She said while the country was diversifying her product range and source markets; Europe and America still remain traditional valued markets.

Mrs Kandie praised some of the European markets whose governments have not issued travel warnings and hoped that others like the UK who did would revise them soon.

She also lauded charters like Condor, who have increased the frequency of their flights into Kenya as key pillars of the recovery efforts.

Among the initiatives to boost the sector include a domestic campaign dubbed Tembea Kenya and an online effort ‘Why I love Kenya’, an endorsement campaign on social media.

The tour operators urged the Kenya government to consider shifting more domestic flights to JKIA from Wilson Airport to ease transfers of tourist from entry point into Kenya and their final destinations.

They also wanted Malindi Airport to be quickly expanded to handle bigger air craft from London.

Mrs Kandie, who is accompanied by Kenya Tourism Board managing director MuriithiNdegwa, will hold a series of meetings in New York on Sunday and Monday before winding up at Washington DC, where she will meet tour operators, speak to the US media and hold discussions with potential investors in the tourism industry.


Mrs Kandie is expected to conclude her tour by attending the ongoing Smithsonian Folklife Festival in Washington, a major world cultural fete which exhibit different cultures from across the globe annually.

The exhibition, which is staged at the famous Washington Mall, attracts more than 1.5 million visitors every time it is held.

“The Smithsonian event provides us with the opportunity showcase our rich cultural heritage as part of our tourism product diversification strategy,” she says.

While acknowledging that tourists’ numbers have dropped, she was confident that the situation was improving. She cited the success of recent high-level conferences in Nairobi.

The African, Caribbean and Pacific countries conference brought together more than 500 delegates including ministers and the United Nations Environment Agency (UNEA) which has concluded at the UNON offices with more than 1500 delegates from across the globe including UN Secretary General Ban Ki Moon.

The success of Kenya’s sovereign bond which was oversubscribed four times, she said, is another example the world has confidence in Kenya.

--------

→ Required tasks
1 > Reproduce the passage of the Kenya tourism text starting with "Mrs Kandie, who" and going on through "it is held.", substituting "attendees" for "visitors".
2 > List every airport that the Kenya tourism text names.

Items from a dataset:
--------

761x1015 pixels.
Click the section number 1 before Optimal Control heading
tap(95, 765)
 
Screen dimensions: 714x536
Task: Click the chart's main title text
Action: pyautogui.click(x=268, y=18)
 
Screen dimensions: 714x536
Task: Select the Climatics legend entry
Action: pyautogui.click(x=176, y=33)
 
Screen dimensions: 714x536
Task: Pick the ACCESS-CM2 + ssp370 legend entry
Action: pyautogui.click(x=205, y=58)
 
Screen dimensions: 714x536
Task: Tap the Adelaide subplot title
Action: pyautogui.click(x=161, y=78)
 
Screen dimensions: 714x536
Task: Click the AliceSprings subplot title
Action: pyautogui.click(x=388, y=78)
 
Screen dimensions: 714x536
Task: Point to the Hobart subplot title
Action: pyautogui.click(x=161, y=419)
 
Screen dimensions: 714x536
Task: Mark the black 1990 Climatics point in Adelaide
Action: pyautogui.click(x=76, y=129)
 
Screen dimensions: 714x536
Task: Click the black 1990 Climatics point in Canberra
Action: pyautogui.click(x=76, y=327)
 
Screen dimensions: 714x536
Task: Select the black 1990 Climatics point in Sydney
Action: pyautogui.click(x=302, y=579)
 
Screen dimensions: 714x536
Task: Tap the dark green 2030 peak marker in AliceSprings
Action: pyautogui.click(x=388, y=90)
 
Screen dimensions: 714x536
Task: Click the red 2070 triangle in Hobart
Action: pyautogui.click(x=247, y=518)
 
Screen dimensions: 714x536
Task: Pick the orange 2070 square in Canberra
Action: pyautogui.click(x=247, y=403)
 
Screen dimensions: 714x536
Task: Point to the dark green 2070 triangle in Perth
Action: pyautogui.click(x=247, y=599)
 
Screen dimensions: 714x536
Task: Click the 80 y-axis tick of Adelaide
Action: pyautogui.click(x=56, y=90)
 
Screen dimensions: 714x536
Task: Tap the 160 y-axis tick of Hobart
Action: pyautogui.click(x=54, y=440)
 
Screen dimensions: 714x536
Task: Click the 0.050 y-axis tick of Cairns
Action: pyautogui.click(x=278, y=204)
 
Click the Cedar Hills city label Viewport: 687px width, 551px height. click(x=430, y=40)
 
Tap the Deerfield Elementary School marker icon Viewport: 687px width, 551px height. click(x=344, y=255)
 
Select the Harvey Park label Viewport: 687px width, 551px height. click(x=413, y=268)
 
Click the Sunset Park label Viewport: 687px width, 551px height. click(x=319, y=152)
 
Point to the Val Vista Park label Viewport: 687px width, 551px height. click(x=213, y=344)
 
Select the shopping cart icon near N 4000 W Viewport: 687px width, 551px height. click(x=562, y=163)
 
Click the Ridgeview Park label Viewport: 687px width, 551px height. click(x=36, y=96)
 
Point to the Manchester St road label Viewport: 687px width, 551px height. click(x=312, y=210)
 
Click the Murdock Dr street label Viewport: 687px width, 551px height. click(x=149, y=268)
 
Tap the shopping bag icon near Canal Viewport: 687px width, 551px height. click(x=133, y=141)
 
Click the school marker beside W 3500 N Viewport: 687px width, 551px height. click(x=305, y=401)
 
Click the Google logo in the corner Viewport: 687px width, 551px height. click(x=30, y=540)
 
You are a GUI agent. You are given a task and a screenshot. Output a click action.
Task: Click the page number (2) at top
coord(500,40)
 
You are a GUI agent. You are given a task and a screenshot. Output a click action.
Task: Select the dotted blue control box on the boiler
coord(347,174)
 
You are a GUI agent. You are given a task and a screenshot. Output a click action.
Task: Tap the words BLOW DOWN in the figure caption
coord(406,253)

--------

→ Solved tasks
1 >
Mrs Kandie, who is accompanied by Kenya Tourism Board managing director MuriithiNdegwa, will hold a series of meetings in New York on Sunday and Monday before winding up at Washington DC, where she will meet tour operators, speak to the US media and hold discussions with potential investors in the tourism industry.


Mrs Kandie is expected to conclude her tour by attending the ongoing Smithsonian Folklife Festival in Washington, a major world cultural fete which exhibit different cultures from across the globe annually.

The exhibition, which is staged at the famous Washington Mall, attracts more than 1.5 million attendees every time it is held.

2 > JKIA, Wilson Airport, Malindi Airport